===== Data extract =====

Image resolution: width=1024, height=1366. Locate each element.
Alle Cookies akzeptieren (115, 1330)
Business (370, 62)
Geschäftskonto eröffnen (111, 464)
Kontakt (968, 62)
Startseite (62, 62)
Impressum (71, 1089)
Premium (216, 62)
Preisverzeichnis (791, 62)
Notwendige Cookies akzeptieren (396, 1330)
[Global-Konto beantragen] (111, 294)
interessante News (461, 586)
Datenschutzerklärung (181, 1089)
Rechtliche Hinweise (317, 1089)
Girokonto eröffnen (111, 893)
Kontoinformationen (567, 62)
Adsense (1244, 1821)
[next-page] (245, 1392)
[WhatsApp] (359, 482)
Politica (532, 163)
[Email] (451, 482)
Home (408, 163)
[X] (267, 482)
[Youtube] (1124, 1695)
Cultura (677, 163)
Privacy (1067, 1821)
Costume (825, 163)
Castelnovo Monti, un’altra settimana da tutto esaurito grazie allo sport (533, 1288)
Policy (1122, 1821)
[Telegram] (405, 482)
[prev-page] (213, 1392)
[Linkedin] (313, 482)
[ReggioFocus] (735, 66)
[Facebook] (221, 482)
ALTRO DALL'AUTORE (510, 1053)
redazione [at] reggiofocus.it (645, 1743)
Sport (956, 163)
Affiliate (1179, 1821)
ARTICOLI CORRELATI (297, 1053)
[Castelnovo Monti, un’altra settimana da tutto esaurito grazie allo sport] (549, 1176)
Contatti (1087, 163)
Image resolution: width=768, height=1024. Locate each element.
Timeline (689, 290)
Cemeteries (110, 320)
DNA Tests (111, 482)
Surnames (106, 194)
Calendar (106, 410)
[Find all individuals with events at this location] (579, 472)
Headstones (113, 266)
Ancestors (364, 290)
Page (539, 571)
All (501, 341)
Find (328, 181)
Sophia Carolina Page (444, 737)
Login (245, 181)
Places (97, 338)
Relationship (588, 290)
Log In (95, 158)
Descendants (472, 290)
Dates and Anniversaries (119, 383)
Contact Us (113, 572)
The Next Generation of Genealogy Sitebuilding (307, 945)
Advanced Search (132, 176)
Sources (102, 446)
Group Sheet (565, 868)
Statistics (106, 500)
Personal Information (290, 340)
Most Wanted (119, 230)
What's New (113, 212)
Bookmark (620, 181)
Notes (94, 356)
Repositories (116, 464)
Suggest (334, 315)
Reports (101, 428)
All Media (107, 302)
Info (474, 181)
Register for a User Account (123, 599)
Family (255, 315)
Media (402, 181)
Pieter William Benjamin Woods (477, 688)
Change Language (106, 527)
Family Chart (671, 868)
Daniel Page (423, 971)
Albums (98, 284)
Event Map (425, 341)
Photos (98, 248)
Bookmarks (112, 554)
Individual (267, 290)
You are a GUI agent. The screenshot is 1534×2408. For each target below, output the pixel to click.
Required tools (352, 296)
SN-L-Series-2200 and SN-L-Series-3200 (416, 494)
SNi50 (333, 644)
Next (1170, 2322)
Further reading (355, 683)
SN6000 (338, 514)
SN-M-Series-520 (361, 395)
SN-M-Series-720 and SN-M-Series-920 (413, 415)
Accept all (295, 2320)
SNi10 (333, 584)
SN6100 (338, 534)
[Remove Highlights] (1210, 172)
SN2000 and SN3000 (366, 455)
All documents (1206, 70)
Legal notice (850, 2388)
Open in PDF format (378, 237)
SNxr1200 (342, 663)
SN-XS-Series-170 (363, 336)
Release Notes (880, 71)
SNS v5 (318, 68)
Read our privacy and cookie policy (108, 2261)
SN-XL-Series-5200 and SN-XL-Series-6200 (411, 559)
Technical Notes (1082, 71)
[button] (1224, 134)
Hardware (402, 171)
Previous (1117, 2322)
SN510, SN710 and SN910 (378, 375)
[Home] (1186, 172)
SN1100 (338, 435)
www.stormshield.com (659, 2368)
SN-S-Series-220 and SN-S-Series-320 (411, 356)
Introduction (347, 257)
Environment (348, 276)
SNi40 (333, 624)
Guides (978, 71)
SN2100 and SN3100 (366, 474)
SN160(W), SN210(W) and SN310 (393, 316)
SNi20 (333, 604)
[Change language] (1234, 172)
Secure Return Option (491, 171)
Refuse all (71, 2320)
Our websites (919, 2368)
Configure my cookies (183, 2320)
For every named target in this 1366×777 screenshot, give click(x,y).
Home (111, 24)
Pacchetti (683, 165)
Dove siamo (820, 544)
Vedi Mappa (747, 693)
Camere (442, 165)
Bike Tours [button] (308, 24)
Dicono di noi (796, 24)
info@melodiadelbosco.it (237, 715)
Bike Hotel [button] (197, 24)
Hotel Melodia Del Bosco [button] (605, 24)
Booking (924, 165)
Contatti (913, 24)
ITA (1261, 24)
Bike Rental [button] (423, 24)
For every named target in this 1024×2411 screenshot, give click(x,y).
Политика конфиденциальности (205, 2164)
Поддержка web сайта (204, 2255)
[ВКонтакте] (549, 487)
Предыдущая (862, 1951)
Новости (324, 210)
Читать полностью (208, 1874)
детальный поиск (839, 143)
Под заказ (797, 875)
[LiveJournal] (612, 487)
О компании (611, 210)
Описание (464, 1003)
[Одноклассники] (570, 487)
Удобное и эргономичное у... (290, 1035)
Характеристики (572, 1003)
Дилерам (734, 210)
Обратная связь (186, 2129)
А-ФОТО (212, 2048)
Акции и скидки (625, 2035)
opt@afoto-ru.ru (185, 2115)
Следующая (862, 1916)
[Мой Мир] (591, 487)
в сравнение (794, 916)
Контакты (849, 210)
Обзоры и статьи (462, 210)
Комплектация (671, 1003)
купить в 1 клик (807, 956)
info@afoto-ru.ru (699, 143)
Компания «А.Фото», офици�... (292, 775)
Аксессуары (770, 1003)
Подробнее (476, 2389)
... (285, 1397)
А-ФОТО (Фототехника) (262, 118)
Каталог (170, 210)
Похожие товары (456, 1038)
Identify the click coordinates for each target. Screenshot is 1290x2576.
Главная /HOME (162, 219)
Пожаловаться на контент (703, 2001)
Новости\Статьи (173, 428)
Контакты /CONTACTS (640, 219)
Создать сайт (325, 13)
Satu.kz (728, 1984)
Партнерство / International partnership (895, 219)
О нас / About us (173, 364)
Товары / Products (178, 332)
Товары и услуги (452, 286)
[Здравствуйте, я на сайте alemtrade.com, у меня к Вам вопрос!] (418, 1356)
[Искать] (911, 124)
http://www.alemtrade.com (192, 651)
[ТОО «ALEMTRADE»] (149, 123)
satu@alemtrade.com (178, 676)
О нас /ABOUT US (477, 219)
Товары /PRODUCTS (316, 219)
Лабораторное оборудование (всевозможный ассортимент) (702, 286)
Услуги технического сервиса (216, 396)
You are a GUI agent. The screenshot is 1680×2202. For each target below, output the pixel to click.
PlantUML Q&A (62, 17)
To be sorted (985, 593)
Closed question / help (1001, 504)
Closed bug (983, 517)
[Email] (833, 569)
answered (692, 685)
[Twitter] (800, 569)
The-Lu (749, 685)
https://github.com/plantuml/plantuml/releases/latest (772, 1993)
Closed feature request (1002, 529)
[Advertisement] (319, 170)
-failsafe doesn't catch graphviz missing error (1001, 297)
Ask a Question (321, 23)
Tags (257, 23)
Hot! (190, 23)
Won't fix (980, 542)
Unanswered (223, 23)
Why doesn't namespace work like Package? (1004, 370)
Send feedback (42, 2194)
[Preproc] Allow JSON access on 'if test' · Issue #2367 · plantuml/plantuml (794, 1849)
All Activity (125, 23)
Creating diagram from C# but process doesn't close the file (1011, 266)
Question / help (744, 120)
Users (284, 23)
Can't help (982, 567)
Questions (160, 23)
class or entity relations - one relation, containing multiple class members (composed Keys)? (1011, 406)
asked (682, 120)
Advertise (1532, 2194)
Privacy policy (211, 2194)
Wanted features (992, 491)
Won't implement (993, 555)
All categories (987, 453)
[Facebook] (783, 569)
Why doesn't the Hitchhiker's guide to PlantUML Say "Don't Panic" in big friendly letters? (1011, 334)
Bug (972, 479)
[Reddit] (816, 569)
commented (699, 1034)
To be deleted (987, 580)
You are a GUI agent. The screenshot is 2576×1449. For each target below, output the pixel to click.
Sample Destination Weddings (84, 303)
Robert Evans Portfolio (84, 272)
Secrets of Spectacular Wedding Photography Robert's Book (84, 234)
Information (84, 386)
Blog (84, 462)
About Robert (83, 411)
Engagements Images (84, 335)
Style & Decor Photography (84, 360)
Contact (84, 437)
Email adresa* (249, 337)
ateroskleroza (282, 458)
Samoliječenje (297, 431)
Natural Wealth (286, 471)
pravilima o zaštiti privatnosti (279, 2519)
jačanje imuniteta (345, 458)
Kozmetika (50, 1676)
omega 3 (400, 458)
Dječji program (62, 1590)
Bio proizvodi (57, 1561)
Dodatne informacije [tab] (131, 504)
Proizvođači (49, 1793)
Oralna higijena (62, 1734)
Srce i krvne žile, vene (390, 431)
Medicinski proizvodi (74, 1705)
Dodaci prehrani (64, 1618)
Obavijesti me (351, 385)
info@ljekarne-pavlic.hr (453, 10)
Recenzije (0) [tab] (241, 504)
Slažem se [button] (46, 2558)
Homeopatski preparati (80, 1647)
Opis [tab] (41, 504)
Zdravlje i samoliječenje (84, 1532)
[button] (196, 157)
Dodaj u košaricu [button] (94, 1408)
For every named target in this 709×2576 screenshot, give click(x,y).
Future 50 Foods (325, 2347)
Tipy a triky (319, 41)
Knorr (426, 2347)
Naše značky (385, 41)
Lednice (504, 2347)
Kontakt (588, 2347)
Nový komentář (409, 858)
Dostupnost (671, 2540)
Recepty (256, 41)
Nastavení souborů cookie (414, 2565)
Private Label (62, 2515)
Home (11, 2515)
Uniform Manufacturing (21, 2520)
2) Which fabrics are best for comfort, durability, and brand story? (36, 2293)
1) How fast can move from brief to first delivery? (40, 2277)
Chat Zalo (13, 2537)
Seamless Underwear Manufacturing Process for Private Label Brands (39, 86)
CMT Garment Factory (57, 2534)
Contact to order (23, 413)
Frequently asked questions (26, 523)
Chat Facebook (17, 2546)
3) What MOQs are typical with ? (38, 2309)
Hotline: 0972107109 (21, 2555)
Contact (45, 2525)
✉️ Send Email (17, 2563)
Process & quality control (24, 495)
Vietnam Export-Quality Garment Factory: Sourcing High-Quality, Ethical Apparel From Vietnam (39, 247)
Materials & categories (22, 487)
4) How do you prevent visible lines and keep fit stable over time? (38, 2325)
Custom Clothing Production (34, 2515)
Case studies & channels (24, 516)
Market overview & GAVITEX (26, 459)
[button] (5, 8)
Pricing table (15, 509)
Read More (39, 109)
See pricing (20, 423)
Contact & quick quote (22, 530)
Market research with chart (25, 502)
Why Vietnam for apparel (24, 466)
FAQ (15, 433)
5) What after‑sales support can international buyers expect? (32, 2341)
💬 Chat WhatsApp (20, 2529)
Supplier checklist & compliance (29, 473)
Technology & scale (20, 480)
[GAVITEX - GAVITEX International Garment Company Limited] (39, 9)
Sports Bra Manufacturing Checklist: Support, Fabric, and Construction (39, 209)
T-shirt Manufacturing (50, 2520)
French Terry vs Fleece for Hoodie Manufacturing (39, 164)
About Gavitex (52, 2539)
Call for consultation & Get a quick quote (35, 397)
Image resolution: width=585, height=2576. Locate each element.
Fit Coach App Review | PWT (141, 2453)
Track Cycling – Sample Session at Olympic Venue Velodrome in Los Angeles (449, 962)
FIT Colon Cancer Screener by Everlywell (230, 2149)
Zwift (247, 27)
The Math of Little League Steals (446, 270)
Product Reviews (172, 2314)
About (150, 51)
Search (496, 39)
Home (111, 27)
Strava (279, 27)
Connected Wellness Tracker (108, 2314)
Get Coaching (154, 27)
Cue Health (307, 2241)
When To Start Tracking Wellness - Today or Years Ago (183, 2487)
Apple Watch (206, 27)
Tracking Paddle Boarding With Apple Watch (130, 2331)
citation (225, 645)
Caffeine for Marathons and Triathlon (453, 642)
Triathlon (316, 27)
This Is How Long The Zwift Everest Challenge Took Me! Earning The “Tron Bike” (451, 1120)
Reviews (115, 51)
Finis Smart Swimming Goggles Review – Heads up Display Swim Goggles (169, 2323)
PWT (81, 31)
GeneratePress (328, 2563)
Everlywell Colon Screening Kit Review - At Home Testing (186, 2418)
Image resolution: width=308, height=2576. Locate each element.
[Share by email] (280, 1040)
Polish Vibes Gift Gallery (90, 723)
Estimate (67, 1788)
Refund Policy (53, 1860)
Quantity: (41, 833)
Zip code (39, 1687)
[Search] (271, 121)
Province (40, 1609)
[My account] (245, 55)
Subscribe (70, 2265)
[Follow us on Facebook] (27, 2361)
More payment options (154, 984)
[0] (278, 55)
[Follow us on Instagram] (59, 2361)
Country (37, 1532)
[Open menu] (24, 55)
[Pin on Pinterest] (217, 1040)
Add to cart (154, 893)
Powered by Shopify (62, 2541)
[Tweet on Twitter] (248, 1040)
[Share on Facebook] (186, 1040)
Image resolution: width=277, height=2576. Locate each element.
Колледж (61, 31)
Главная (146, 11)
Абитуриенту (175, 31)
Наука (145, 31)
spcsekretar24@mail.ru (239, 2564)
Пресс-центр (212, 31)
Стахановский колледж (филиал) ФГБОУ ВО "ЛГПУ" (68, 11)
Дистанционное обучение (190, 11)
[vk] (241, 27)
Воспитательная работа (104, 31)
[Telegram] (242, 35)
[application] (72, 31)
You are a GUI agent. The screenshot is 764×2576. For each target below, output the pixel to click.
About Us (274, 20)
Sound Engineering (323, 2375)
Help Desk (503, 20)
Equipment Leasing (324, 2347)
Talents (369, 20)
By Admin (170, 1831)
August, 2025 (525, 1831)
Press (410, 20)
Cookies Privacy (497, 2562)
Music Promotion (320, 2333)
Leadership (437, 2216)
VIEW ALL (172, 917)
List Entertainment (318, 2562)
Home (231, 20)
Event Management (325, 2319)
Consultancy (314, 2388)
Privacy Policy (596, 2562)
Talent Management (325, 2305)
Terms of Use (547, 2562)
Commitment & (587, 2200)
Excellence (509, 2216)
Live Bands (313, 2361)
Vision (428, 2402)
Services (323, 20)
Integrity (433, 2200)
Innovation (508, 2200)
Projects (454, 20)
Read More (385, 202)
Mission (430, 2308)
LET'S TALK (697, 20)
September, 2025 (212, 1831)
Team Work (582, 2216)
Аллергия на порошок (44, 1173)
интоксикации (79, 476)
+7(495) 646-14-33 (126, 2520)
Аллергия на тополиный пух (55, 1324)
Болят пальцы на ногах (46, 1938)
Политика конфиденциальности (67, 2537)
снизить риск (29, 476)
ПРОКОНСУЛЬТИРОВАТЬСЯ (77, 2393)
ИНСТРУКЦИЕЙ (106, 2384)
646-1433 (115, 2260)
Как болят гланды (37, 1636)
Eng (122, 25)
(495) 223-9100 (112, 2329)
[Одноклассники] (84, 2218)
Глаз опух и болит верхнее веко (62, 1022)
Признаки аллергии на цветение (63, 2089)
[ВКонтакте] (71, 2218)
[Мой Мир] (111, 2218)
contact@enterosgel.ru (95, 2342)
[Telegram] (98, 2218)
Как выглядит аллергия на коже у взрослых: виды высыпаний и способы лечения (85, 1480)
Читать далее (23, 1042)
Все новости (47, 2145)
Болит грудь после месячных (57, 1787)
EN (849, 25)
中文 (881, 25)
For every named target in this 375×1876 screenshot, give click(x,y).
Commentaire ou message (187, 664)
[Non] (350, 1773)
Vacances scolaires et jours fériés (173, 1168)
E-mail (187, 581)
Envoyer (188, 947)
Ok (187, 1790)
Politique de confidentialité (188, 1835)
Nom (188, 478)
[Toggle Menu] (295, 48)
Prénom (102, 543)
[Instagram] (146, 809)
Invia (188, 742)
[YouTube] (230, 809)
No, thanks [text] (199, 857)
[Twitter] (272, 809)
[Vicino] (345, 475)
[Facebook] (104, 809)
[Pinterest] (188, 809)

=====

__Instructions for the task__:
Based on the entries above, please state how many lines include "altra", leaving out everything else.

__Answer section__:
2